Editoriaux - Histoire - Union Européenne - 30 novembre 2013

Après les bonnets rouges, des capotes rouges contre le racket d’État ?

Il fut un temps où il était risqué, plaisantait-on, de donner un coup de pied dans un arbre au bois de Boulogne : il vous le rendait ! C’était la “grande”, à défaut de “belle”, époque des travelos brésiliens.

Ce temps est révolu, mais bientôt, il sera de nouveau risqué de tenter un penalty contre un arbre, voire d’y soulager une envie pressante. Vous n’aurez plus affaire à un natif de Rio, mais à un pandore ! Il vous verbalisera pour violence ou bien atteinte à la pudeur ou encore propositions malhonnêtes faites à un officier de police judiciaire dans l’exercice de ses fonctions…

Ainsi ont voté une majorité des élus de la nation ayant adopté, ce vendredi 30 novembre, la pénalisation des clients de prostitué(e)s, mesure phare de la proposition de loi sur la prostitution.

Données enregistrées:
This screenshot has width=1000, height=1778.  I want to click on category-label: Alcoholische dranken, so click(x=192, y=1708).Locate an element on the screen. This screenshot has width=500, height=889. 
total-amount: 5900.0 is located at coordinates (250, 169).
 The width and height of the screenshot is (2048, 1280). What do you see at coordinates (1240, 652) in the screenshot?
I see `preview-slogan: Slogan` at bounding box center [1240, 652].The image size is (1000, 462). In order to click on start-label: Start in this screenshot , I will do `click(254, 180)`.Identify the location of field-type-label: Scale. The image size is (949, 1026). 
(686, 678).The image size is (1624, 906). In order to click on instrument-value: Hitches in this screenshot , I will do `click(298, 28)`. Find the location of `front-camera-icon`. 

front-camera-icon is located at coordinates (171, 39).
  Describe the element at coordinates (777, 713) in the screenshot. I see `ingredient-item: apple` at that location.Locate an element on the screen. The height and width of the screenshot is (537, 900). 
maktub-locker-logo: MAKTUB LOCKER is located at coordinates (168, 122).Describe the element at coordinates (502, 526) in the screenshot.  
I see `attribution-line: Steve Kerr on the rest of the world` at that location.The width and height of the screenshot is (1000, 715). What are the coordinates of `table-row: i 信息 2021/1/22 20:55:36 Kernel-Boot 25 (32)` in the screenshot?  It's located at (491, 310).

Exercices et consignes:
[A] Recopiez l'éditorial sur la prostitution depuis « Après les bonnets » jusqu'à « des travelos brésiliens. » inclus.
[B] Dans l'éditorial sur la prostitution, relevez tous les motifs pour lesquels le pandore vous verbalisera.
[C] Rédigez la suite de l'éditorial sur la prostitution après sa dernière phrase, s'il vous plaît.

Réponses dans l'ordre:
[A]
Après les bonnets rouges, des capotes rouges contre le racket d’État ?

Il fut un temps où il était risqué, plaisantait-on, de donner un coup de pied dans un arbre au bois de Boulogne : il vous le rendait ! C’était la “grande”, à défaut de “belle”, époque des travelos brésiliens.

[B]
- violence
- atteinte à la pudeur
- propositions malhonnêtes faites à un officier de police judiciaire dans l'exercice de ses fonctions

[C]
Une loi qui essorera le fond du portefeuille plus sûrement encore que les radars autoroutiers : 1.500 euros de punition pour achat d’actes sexuels, 3.750 en cas de récidive dans « un souci de pédagogie et de dissuasion, graduelle et progressive », selon un amendement voté dans la foulée.

Vous aurez beau plaider que tel n’était pas votre intention et que vous êtes le plus chaste des bipèdes, soyons certain que « ça ne prendra pas », car « on ne la fera pas » aux représentants de la loi, payés pas nos impôts pour se montrer implacables moralisateurs.

Les victimes de cette nouvelle loi n’auront plus qu’à cracher au bassinet et rentrer tout penauds se coucher avec l’objet de leur présumé délit sous le bras… ou bien alors – alternative à l’amende ou sanction complémentaire – suivre un « stage de sensibilisation à la lutte contre l’achat d’actes sexuels ». C’est eux qui verront !… comme dans un sketch de Chevallier et Laspalès.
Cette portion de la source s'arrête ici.